#6

「ただいま」

「お、おかえり、なさい…」


アンジュを心配して急いで帰ってきた所に、寝ているはずの彼女が、何故か出迎えをしてくれていた。


「アンジュ、体調は」

「はい、今は大丈夫です」

「よかった、凄く心配したんだ」


思わずアンジュを抱きしめる。


「あ、あ、ノラ王子…」

「訓練中も気が気でなかった」

「す、すいません…」

「いや、君が元気でよかった。リマ」

「はい何でしょう」


俺とアンジュを見ていたのだろう、リマの名を呼ぶと彼女は直ぐに部屋から顔を覗かせた。


「軽くシャワーを浴びたい」

「畏まりました、替えを用意しておきますね」

「アンジュ、今日は部屋でゆっくりしていろ」

「は、はい……」


アンジュの顔が少し赤くなった。

俺を意識してくれたと自惚れてもいいのだろうか。


「アンジュ様…」

「は、はい…!」

「頑張ってきて下さいね」


一方、アンジュは、リマと何か話し込んでいた。

アンジュの手にはタオルとノラの替えの服があった。

意を決して、浴室のドアを開ける。


「あ、あの…し、失礼いたします」

「ん?アンジュか」

「ぴゃあっ!」


思わずドアを閉めてしまった。

ノラ王子の、裸を、み、見てしまった。

しかも変な声を上げて。


「どうしたアンジュ」

「ひぅっ!」

「アンジュ?」


ノラ王子がドアを開けて、俺を見る。


「まさか…替えを持ってきてくれたのか?」

「は、は、はい…っ!あの、わ、私も、なにか、したくて、その……!」


ノラ王子が戻る30分前、俺はリマさんに、ノラ王子に何か出来ることはないか、と相談した。

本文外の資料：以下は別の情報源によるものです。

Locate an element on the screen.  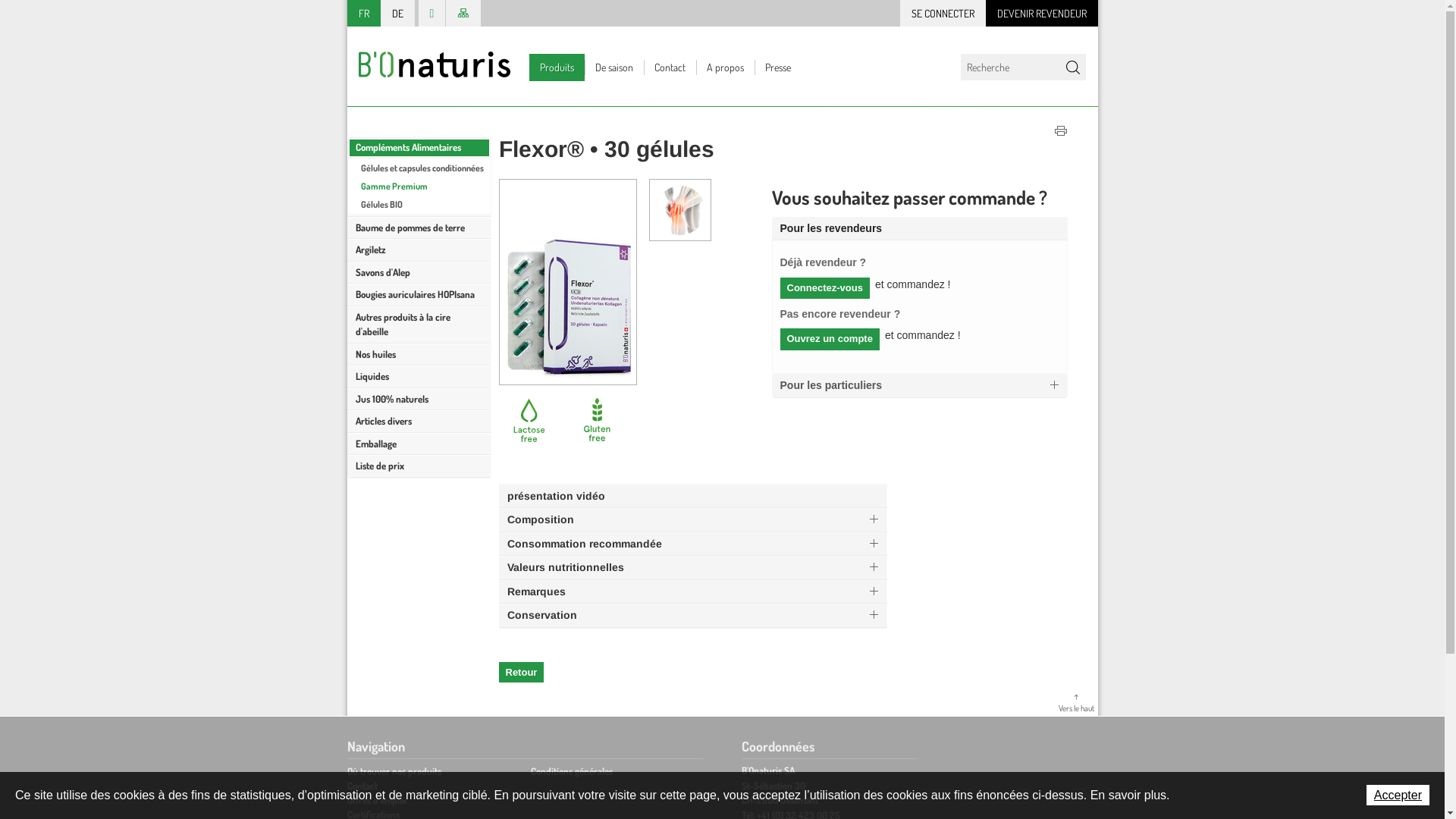
'Savons d'Alep' is located at coordinates (419, 271).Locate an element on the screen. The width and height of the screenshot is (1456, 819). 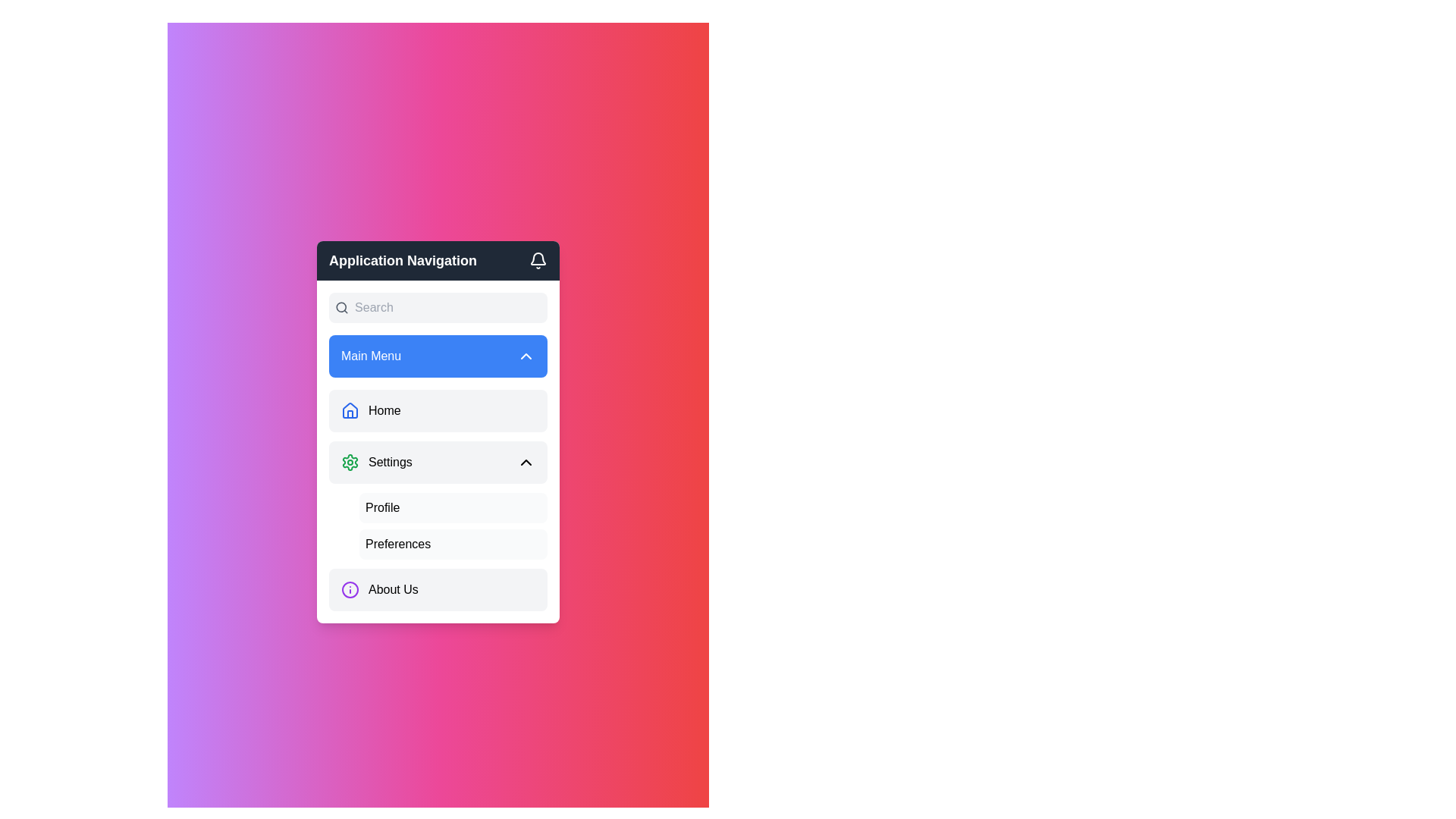
the left-aligned icon within the 'About Us' menu option located at the bottom of the navigation panel is located at coordinates (349, 589).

そうしたらリマさんは、どうせシャワーでも浴びるでしょうから、と言うことで、タオルと替えを持ってきたんだけど、心臓がドキドキしっぱなしで、上手く話せない。


「ありがとう」

「あ……」


ノラ王子が笑った。

ありがとうなんて、初めて言われた。


「は、はい……そ、それでは…」

「アンジュ」

「はい……」


後ろからノラ王子に抱きしめられて、さっきよりも心臓がうるさくなる。


「いつか一緒に風呂に入ろう」

「ひぁ…っ、あ…」


ごめんなさい、それは出来ないんです。

だって俺は男だから。

もし男だって分かったら、俺はお父様に…。

でも貴方になら、男だと分かっても大丈夫だと、思ってしまいそうになる。


「ゆっくりでいい」

「あ、あんっ…」


耳元で話さないで。

体の力が抜けてしまいそうになる。


「今日はありがとう」

「は、はい……っ」

「じゃあまた」


ノラ王子はそう言って、風呂に行ってしまった。

ノラ王子から、すごくいい匂いがした。

もっと、抱きしめて欲しかった。

リマさんとは違う、やさしさを感じた。


「王子…」


どうしてか分からないけど、下半身が熱い。

トイレに行っても、下半身が熱いのは収まらなくて、俺は結局夜まで部屋で眠った。



***



「はぁ、はぁっ…」


ドア一枚隔てた所にアンジュがいるかも知れないのに、俺は何をしているんだ。

こんなに昂った事なんて、今まで一度もなかった。

アンジュ、好きだ。

いつか君を抱きたい。

そう思う事を、どうか許して欲しい。


「……っ」


射精と共に、アンジュへの罪悪感が湧いて出てくる。


「好きだ、アンジュ…」


いつか、この気持ちを、君に伝えられたら。

そうしたら君は、どんな顔をするだろうか。

先程みたいに、顔を赤くしてくれるだろうか。

そうあって欲しい。

シャワーから戻ると、アンジュは部屋で眠っているとリマに聞かされた。

晩ご飯の時間になって、ようやくアンジュの顔を見ることが出来た。

明日は絵を描きたいと、楽しそうに笑う。

その為には体力を付けないとな、と言うとアンジュはわかりました、とまた笑う。

愛しいアンジュ。

俺は君を守るためにもっと強くなろう。

君が何者であっても、それが変わることはない。

そう、例えば君が男であっても。